When I joined Upptec in October 2024, I got a Cursor license. Previously, I had only used Copilot — useful, but not revolutionary.
Over 2025, I gradually learned where AI shines and where it falls apart. I leaned heavily on tab completion, then started using the chat interface more and more, though I was still hand-picking which files to reference. A real shift came when the agents gained a planning mode. That extra reasoning step improved quality enough that I could throw harder problems at them, as long as they weren’t too complex.
But the past week changed everything. My team started fully leaning into agentic workflows, and the true unlock turned out to be skills and MCP servers — giving the AI structured context so it produces the right diff. I was blown away by the quality improvement, even using the same model.
I’m going full agentic.
We write Elixir at Upptec, and it turns out Elixir is surprisingly well suited for agentic workflows. This might sound like cope from an Elixir dev, but hear me out.
Functional code has a property that matters a lot for AI agents: local reasoning. When a function takes inputs and returns outputs without mutating state elsewhere, an agent can reason about that function in isolation. It doesn’t need to hold the entire application in its head. Cause and effect are right there, next to each other.
Functional code is also easier to test. This matters because agents love loops — write code, run tests, fix failures, repeat. The tighter that feedback loop, the better the output. Pure functions with clear inputs and outputs make for dead simple test cases.
Dashbit (the company of José Valim, creator of Elixir) wrote a great post about why Elixir works well with AI. Worth a read.
Then there’s Tidewave, an MCP server for Elixir that’s genuinely brilliant. It lets your AI agent tap into runtime information from the running application — query the database, read logs, execute code, find documentation. Having that kind of introspection available to an agent is a game changer.
But Elixir being agent-friendly doesn’t mean all Elixir code is agent-friendly.
We have some older projects where the agents produced genuinely nasty code. The worst offender: LiveView components. The agents kept misunderstanding that LiveView components don’t have their own process. They’d send messages everywhere, creating spaghetti that no human would ever write. In clean codebases, the agents sang. In messy ones they made the mess worse.
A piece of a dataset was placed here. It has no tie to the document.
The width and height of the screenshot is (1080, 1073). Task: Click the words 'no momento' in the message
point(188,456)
The fix came from my colleague who added a bunch of skills and MCP servers to our setup — giving the agents better context about how our codebase actually works. The quality improvement was immediate and obvious. Agents are only as good as the context you give them.
So the agents work. Now the question is: how do I get more out of them?
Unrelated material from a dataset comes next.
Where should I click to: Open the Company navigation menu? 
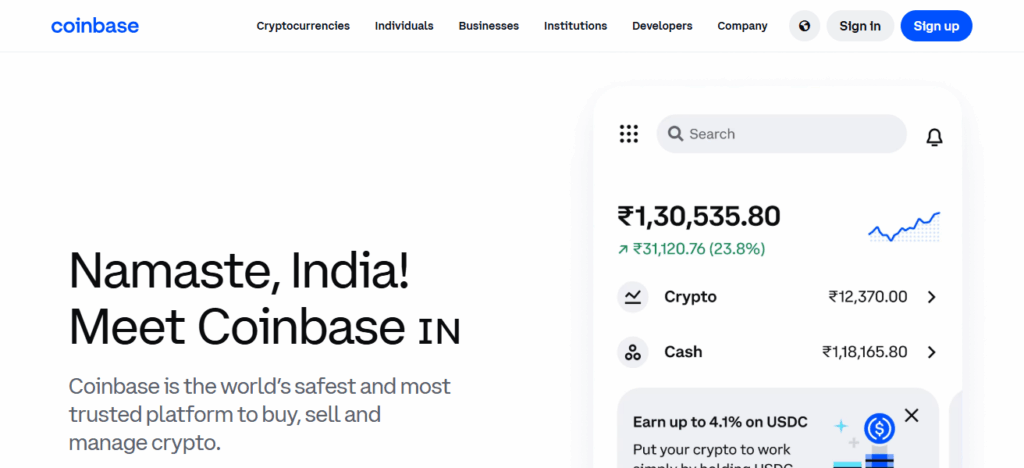pos(742,26)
We have a custom MCP server at work built with the Anubis framework, but it’s buggy. The framework itself needs work. That’s near the top of my list — a reliable MCP server makes everything else better.
Then there are all my other development tools. Right now I use VS Code. It’s comfortable — nice diff view, file tree on the left, Claude in a vertical split, terminal at the bottom. Everything visible at once. But if I want to run multiple agents simultaneously, a GUI editor starts feeling like a bottleneck. I might need to take another look at workflows that stay 100% within the terminal. Using a combination of Neovim and tmux, it might be possible to create a much more integrated experience.
Another question is how multiple agents work on the same project at the same time. Some people use git worktrees. Others just clone the repo into multiple folders. I haven’t settled on an answer yet.
But that’s what 2026 is about: going from managing one agent to managing many. I’m ready to build.